The Data Scientists out there will sigh as they feel that they have heard this a thousand times before. However, it is human beings that are the issue. Numbers are just numbers, it is what we humans do with them that is the issue.

Very quickly then; this is the correlation and causation argument writ large.

correlation causation.jpg
But it must be true???

Can you see the issue? On the face of it it makes sense. I prefer the elegance of expression of the original description of post hoc ergo propter hoc. Merely acquiring more and more data points, a bigger data set, better hardware, software and human expertise to manipulate this data does not equal better results from the data.

Big data is great and powerful when it is clean and accurate data. But….pause and think: before plunging into the analysis and insight phase the cleaning and tidying phase – the often skipped past boring stuff – needs to be complete. The crazy outliers need to be identified, partial data from a one source needs to be investigated, in the case of human surveys the ‘don’t know’ answers may be coded out, and so on.

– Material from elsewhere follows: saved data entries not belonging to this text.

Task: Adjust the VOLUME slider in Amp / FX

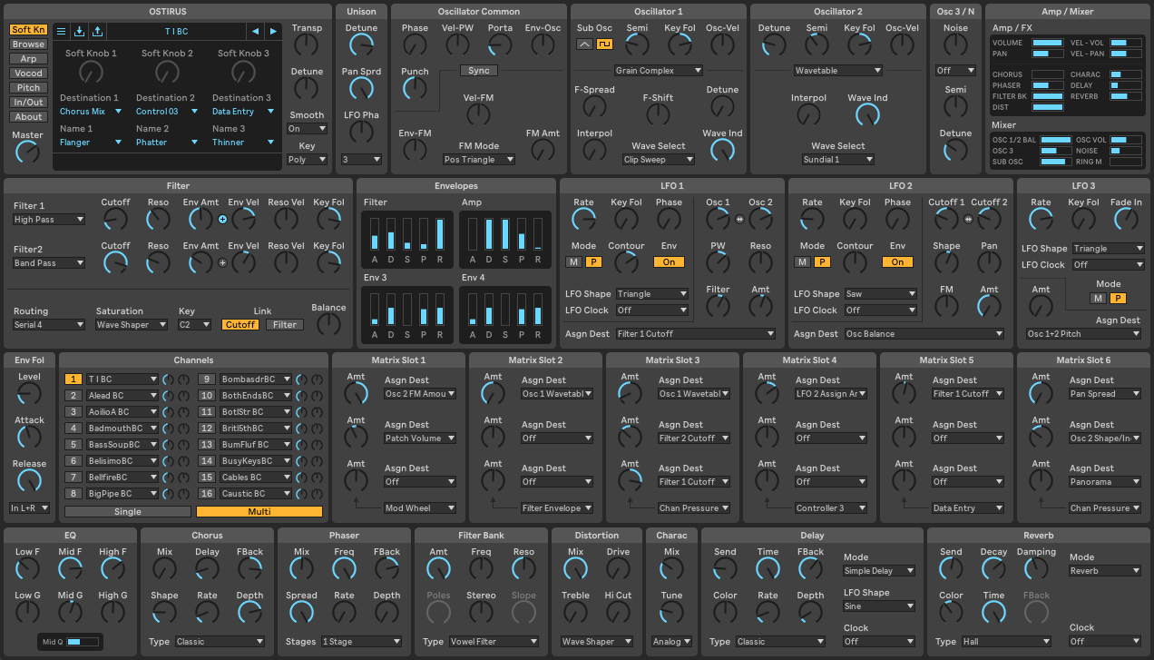Action: tap(1048, 43)
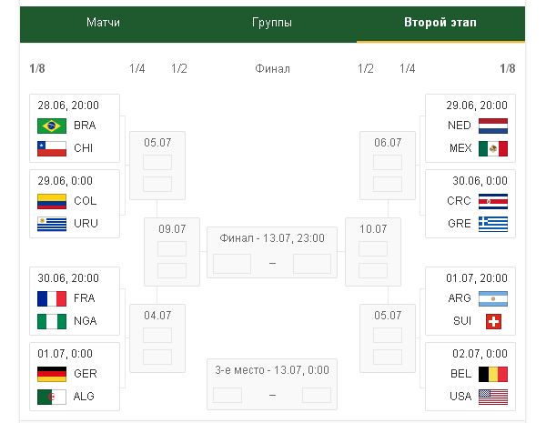Screen dimensions: 546x423
Task: Select the Второй этап tab
Action: (x=440, y=22)
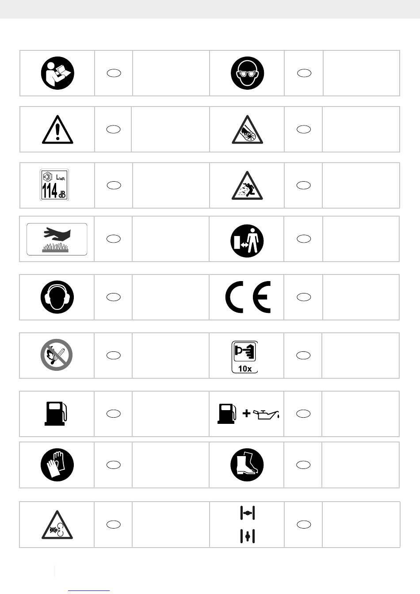Click the oval next to thrown objects warning

coord(304,185)
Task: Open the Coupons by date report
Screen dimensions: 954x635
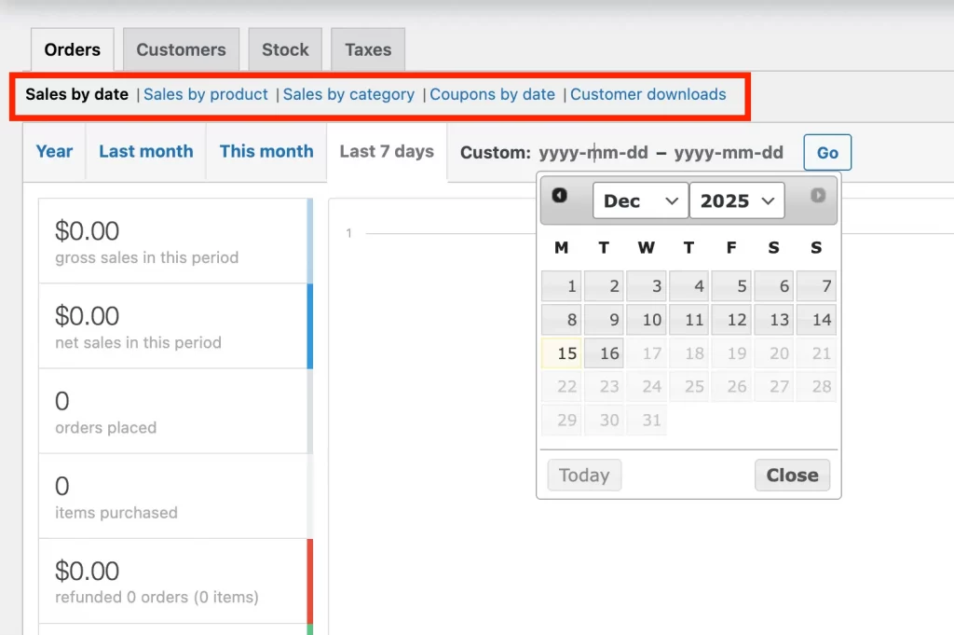Action: (x=492, y=94)
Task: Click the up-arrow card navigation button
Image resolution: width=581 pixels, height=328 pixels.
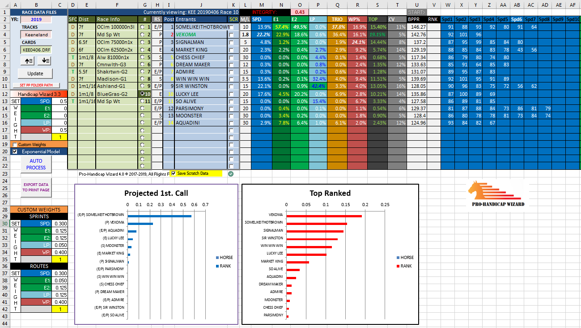Action: 30,61
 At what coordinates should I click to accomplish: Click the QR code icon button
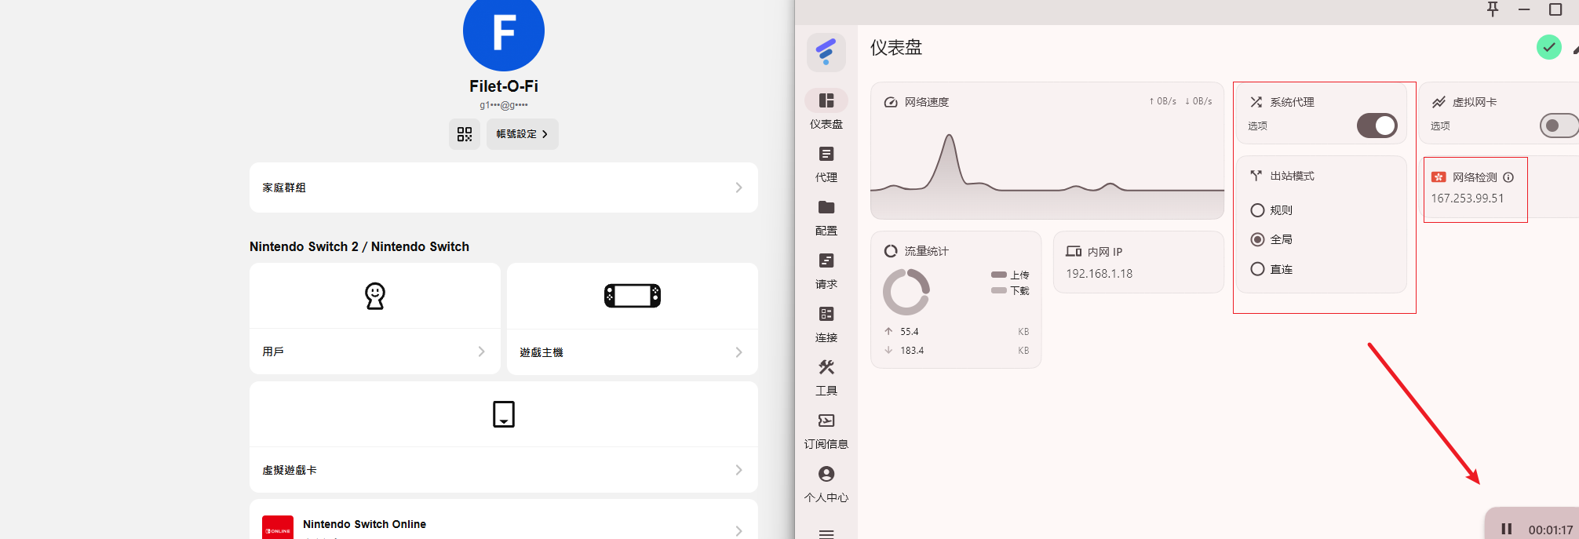(465, 134)
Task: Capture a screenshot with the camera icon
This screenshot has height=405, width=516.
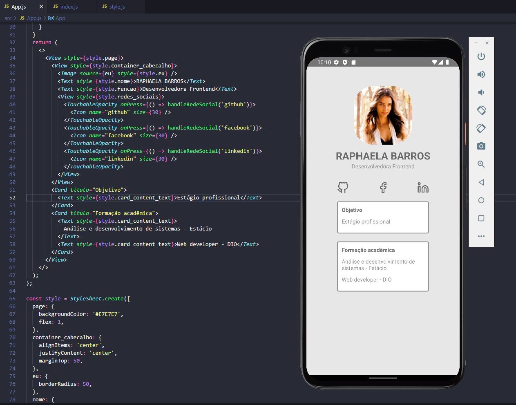Action: pos(481,146)
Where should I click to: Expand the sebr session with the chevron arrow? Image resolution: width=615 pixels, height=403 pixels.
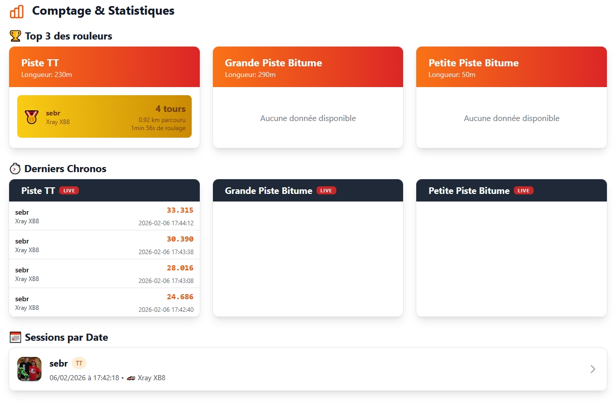click(x=593, y=369)
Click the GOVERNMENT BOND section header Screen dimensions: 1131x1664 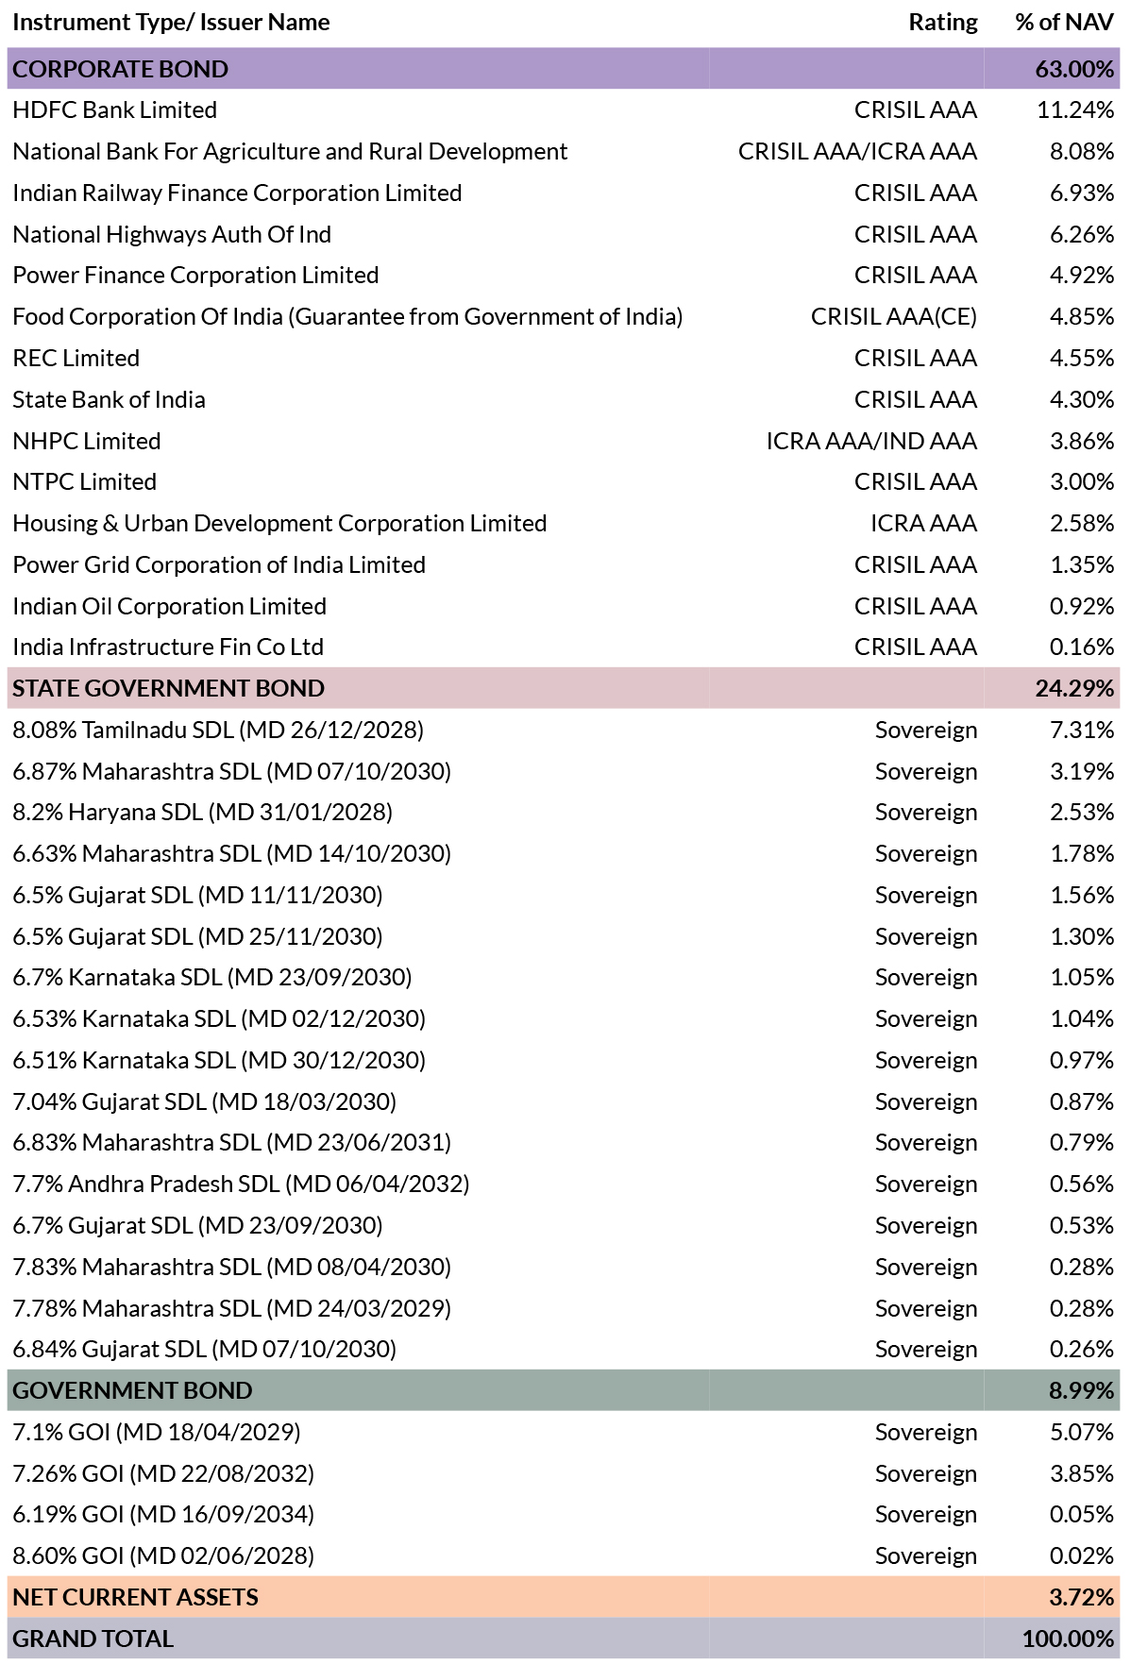tap(564, 1390)
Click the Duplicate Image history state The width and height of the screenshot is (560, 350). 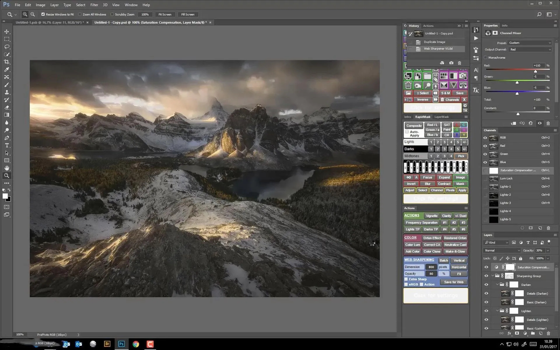coord(435,41)
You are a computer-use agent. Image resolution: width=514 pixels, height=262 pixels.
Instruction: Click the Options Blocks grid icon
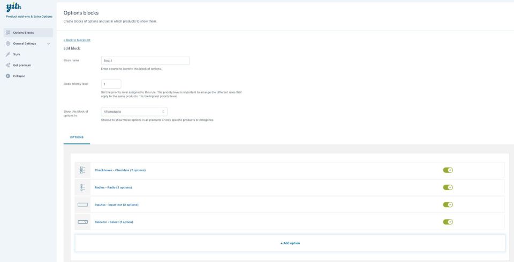8,33
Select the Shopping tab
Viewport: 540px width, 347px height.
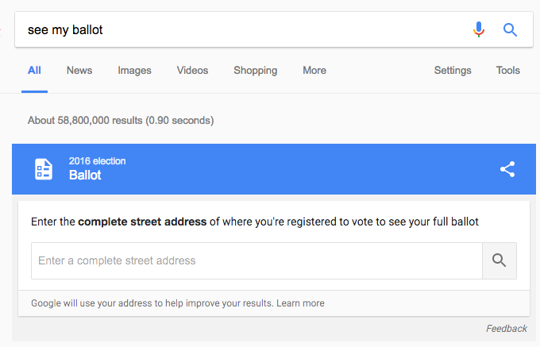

There are a variety of ways to allow the Data Scientists to do this, but the heart of the matter is that if they are not given the time, tools and budget to do this then you are back to the junk in, junk out scenario that affects everything to do with computers.

As humans we are programmed in ways that really hamper us. This is especially true when we are operating outside of our field of expertise or are very out of date regarding a subject matter area. Our brains crave clarity and simplicity, we avoid the unknown as that is where danger may lie. We want to make as smooth and as risk-free transit through life. Because of this the best and the brightest can suddenly become very credulous and succumb to deep-seated fear and prejudice. This propensity feeds the behaviour of some because they are told something, seize upon it and then happily transmit it to others as fact. The recipients believe it, often more so when it is passed to them by a person or source in whom additional credibility is invested.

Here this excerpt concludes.